◆ **The exercise**
Copy the rows verbatim, starting at the line that contains "has height=819, width=1456." and ending after the line that contains "Next slide is".

◆ **Excerpted data**
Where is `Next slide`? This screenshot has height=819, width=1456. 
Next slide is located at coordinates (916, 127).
---
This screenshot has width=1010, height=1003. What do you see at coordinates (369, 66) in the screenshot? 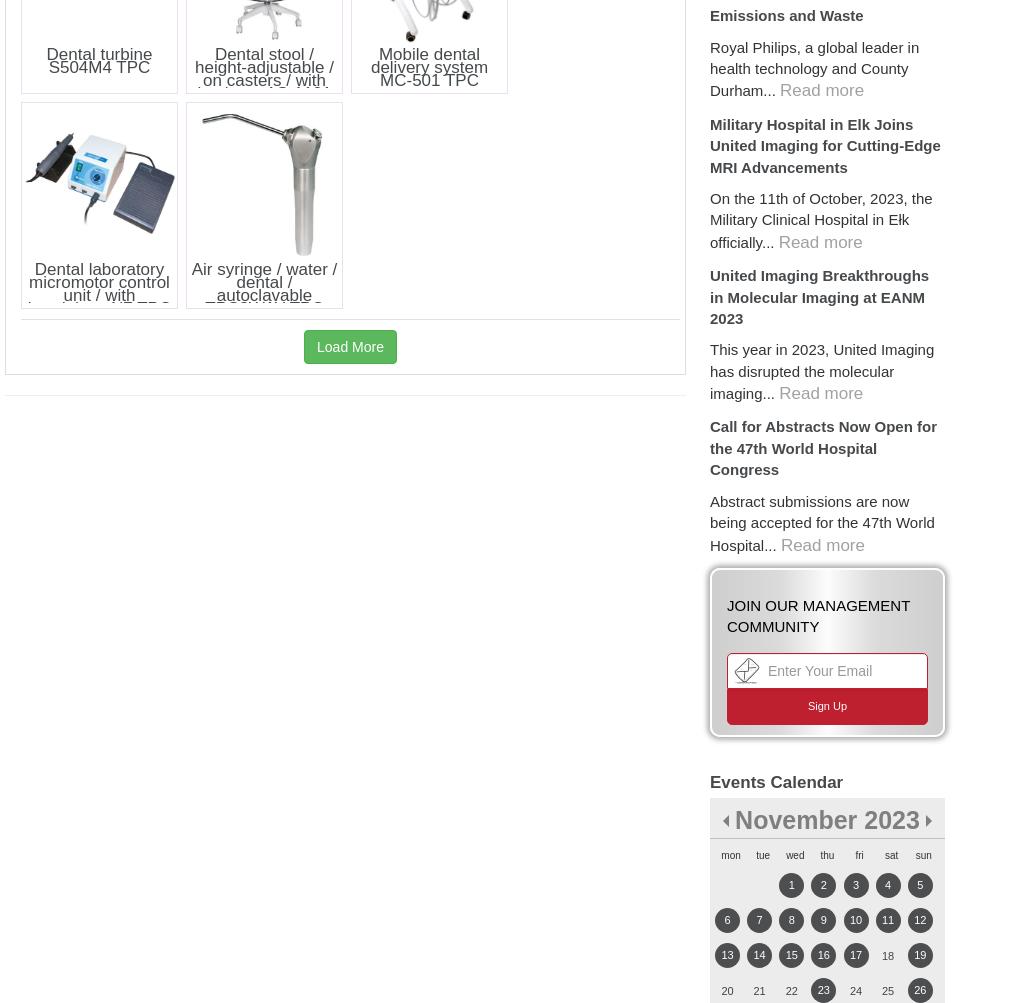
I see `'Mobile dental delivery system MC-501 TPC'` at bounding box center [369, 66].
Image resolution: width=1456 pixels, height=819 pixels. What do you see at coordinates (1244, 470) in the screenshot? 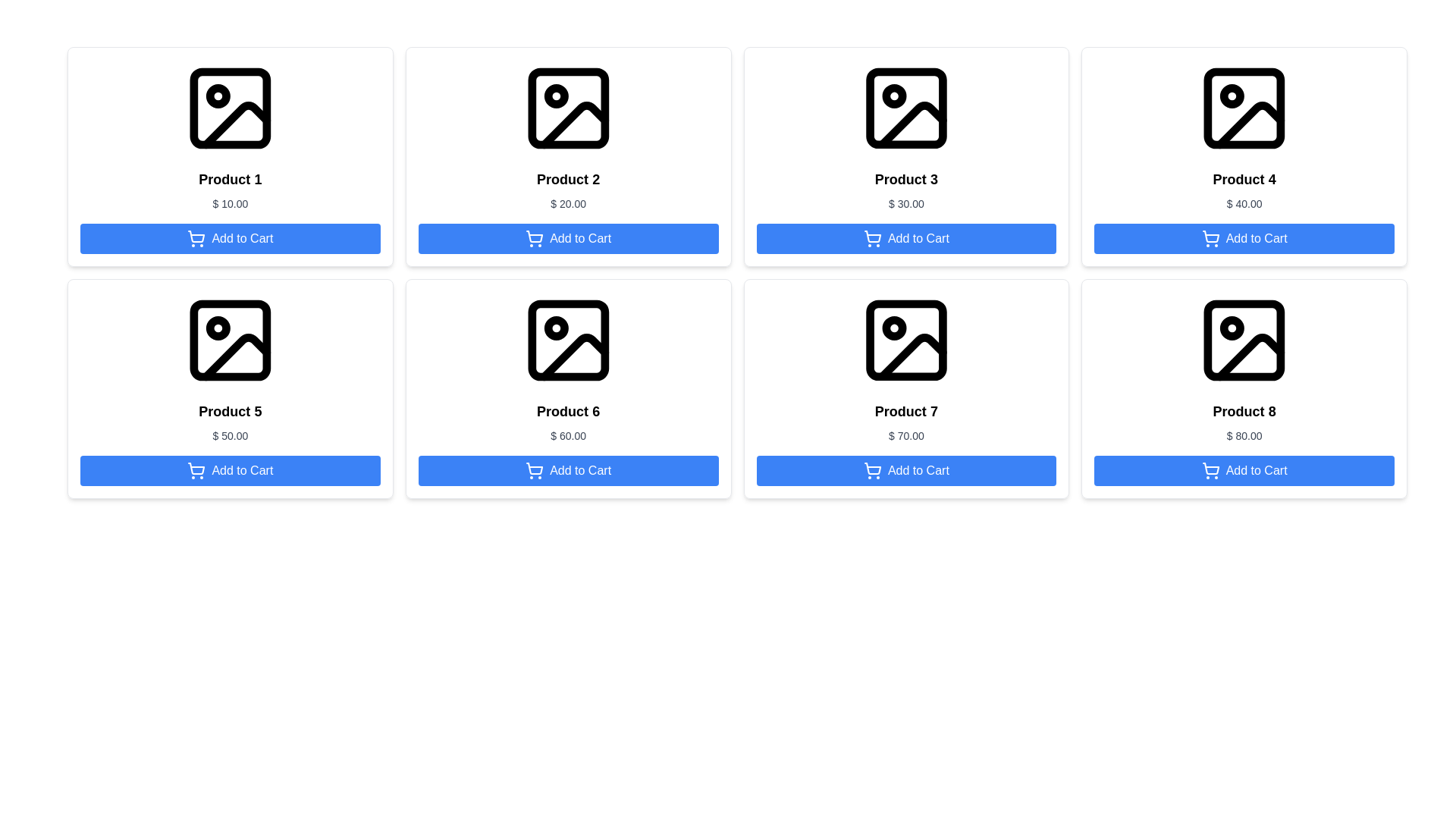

◆ **Output for this task**
Where is `Next slide`? This screenshot has height=819, width=1456. 
Next slide is located at coordinates (916, 127).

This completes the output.